Chez Nadav Lapid, oui et non s’équivalent au fond dans une aporie dont Israël est le réel autant que le nom, le pays impossible avec lequel il n’y aurait pas d’autre relation qu’une indistinction furieuse de l’amour et de la haine que Jacques Lacan avait naguère appelée hainamoration. Oui et non y sont indifférenciés en rendant caduques philosophies du non (Bachelard) comme du oui (Nietzsche). Hystérie et ironie finissent ainsi par obstruer tout ce qu’il y a d’affirmatif dans la pensée de l’éternel retour, ainsi que dans le visage d’Ahed Tamimi, avatar palestinienne de l’enfant de Zarathoustra.

 Une parenthèse alphanumérique (yod ou epsilon ?)

 
Si Le Genou d’Ahed et Oui composent un diptyque, c’est également en raison d’un Y si surexposé qu’il sous-expose son X jusqu’à le refouler hors de ses frontières. Yod est la dixième lettre de l’alphabet hébreu, qui rapporte la main (yad) au germe universel divin (Yahvé) et celui-là au peuple juif (Yehoudim) qui, en Judée (Yehoud), serait le gardien de son alphabet sacré. Dix sur dix, c’est un numerus clausus. Le compte est clos, aucun reste, donc jamais bon. Jasmine, la compagne d’Y., a beau lui crier que l’hébreu yod a pour équivalent le grec epsilon, le mot vide en langage formel ou la plus petite quantité pour les mathématiques, il n’y entendra rien.

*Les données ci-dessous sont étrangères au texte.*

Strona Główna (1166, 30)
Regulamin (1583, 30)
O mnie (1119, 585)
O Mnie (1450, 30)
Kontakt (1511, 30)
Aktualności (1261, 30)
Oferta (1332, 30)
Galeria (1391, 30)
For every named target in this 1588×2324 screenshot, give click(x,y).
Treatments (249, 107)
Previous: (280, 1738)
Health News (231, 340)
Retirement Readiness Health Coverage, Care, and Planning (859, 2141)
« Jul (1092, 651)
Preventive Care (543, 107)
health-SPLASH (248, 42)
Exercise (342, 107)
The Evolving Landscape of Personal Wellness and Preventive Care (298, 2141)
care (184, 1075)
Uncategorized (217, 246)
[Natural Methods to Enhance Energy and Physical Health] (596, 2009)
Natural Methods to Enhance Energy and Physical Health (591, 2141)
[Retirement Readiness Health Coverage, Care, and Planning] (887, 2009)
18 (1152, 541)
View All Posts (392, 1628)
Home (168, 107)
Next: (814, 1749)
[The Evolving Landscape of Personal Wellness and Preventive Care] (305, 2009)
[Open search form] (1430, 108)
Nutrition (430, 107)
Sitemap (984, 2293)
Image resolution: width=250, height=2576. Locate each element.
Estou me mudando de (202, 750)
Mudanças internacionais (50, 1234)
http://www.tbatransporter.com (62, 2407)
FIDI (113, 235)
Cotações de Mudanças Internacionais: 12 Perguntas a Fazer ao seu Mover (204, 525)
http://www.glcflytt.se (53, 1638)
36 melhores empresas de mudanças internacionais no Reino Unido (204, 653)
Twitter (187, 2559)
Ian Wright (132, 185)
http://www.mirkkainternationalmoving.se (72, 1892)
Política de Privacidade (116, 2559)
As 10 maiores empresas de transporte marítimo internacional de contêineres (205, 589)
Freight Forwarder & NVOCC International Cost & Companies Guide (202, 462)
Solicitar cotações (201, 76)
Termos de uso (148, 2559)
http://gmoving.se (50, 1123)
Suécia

C’est qu’il est un agent du néant, l’X seulement pornographique, en méritant le plus grand des boucans dont la cerise serait l’ironie qui renchérit parce que son exaspération en serait la raison alors qu’elle n’en est que l’hystérisation.

Comment peut-on être israélien, répète à longueur de films Nadav Lapid ? Comment peut-on aimer Israël alors que son réel fait sortir les Israéliens de leurs gonds ? La réponse se voudrait aussi lapidaire qu’un adverbe, mais la forme l’exacerbe : oui et non en même temps. Oui mime d’être un film radical, il est celui d’un extrémisme posant l’équivalence des antagonismes au nom du règne tyrannique d’une négativité qu’un masochiste forcené voudrait vomir en ne faisant que l’amplifier.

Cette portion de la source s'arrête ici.